Critics of political economy do not necessarily aim to create their own theories regarding how to administer economies. [1] [3] [9] [10] Critics of economy commonly view "the economy" as a bundle of concepts and societal and normative practices, rather than being the result of any self-evident economic laws. [3] [11] Hence, they also tend to consider the views which are commonplace within the field of economics as faulty, or simply as pseudoscience. [2] [12]

There are multiple critiques of political economy today, but what they have in common is critique of what critics of political economy tend to view as dogma, i.e. claims of the economy as a necessary and transhistorical societal category. [3] [13]

John Ruskin

John Ruskin portrayed in his thirties

In the 1860s, John Ruskin published his essay Unto This Last which he came to view as his central work. [14] [15] [16] The essay was originally written as a series of publications in a magazine, which ended up having to suspend the publications, due to the severe controversy the articles caused. [15] While Ruskin is generally known as an important art critic, his study of the history of art was a component that gave him some insight into the pre-modern societies of the Middle Ages, and their social organisation which he was able to contrast to his contemporary condition. [15] [17] Ruskin attempted to mobilize a methodological/scientific critique of new political economy, as it was envisaged by the classical economists. [1] [11]

Ruskin viewed the concept of "the economy" as a kind of "collective mental lapse or collective concussion", and he viewed the emphasis on precision in industry as a kind of slavery. [8] [18] Due to the fact that Ruskin regarded the political economy of his time as "mad", he said that it interested him as much as "a science of gymnastics which had as its axiom that human beings in fact didn't have skeletons." [11] Ruskin declared that economics rests on positions that are exactly the same.
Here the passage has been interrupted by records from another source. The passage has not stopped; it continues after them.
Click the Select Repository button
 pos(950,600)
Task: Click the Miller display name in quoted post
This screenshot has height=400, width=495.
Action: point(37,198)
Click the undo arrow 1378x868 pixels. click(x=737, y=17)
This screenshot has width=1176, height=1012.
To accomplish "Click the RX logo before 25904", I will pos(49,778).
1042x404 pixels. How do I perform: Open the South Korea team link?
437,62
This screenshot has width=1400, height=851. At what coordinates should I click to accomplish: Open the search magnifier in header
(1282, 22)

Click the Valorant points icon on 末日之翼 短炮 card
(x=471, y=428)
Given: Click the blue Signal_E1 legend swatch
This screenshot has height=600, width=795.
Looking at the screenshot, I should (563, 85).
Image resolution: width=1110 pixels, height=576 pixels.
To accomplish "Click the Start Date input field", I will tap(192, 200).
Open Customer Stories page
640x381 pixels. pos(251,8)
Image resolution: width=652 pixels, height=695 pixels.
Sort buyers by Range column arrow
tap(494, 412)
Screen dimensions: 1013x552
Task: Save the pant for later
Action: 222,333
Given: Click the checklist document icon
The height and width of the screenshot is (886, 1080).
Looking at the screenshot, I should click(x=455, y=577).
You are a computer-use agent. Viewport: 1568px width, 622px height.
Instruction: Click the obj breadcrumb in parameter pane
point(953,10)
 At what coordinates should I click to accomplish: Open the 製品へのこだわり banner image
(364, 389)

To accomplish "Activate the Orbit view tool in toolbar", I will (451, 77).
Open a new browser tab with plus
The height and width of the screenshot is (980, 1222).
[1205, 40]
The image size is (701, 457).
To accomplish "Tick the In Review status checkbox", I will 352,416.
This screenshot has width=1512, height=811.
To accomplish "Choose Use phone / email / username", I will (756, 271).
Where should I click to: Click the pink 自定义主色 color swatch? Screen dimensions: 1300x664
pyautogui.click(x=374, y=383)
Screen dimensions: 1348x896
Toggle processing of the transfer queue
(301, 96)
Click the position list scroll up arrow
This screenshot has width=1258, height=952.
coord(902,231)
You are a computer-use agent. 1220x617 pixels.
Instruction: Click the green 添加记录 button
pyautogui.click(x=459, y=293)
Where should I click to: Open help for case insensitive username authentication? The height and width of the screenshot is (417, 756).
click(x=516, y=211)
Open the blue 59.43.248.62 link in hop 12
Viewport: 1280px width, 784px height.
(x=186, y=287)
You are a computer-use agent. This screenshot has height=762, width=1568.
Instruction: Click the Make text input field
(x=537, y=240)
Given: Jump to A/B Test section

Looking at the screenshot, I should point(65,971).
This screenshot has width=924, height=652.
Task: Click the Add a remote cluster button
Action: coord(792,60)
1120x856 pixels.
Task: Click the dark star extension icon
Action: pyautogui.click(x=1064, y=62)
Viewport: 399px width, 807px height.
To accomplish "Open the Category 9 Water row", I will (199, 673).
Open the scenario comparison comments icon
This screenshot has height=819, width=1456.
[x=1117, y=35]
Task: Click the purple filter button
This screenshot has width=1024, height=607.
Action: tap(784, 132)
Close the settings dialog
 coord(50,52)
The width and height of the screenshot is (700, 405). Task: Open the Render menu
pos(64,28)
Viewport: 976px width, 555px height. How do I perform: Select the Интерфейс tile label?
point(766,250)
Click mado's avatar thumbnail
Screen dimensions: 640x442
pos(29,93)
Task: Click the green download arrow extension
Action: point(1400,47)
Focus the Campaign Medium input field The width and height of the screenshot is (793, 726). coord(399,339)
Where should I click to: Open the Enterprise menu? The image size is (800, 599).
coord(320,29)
According to Ruskin, these axioms resemble thinking, not that human beings do not have skeletons but rather that they consist entirely of skeletons. Ruskin wrote that he did not oppose the truth value of this theory, he merely wrote that he denied that it could be successfully implemented in the world in the state it was in. [11] [15] He took issue with the ideas of "natural laws", " economic man", and the prevailing notion of value and aimed to point out the inconsistencies in the thinking of the economists. [1] He critiqued John Stuart Mill for thinking that "the opinions of the public" was reflected adequately by market prices. [19]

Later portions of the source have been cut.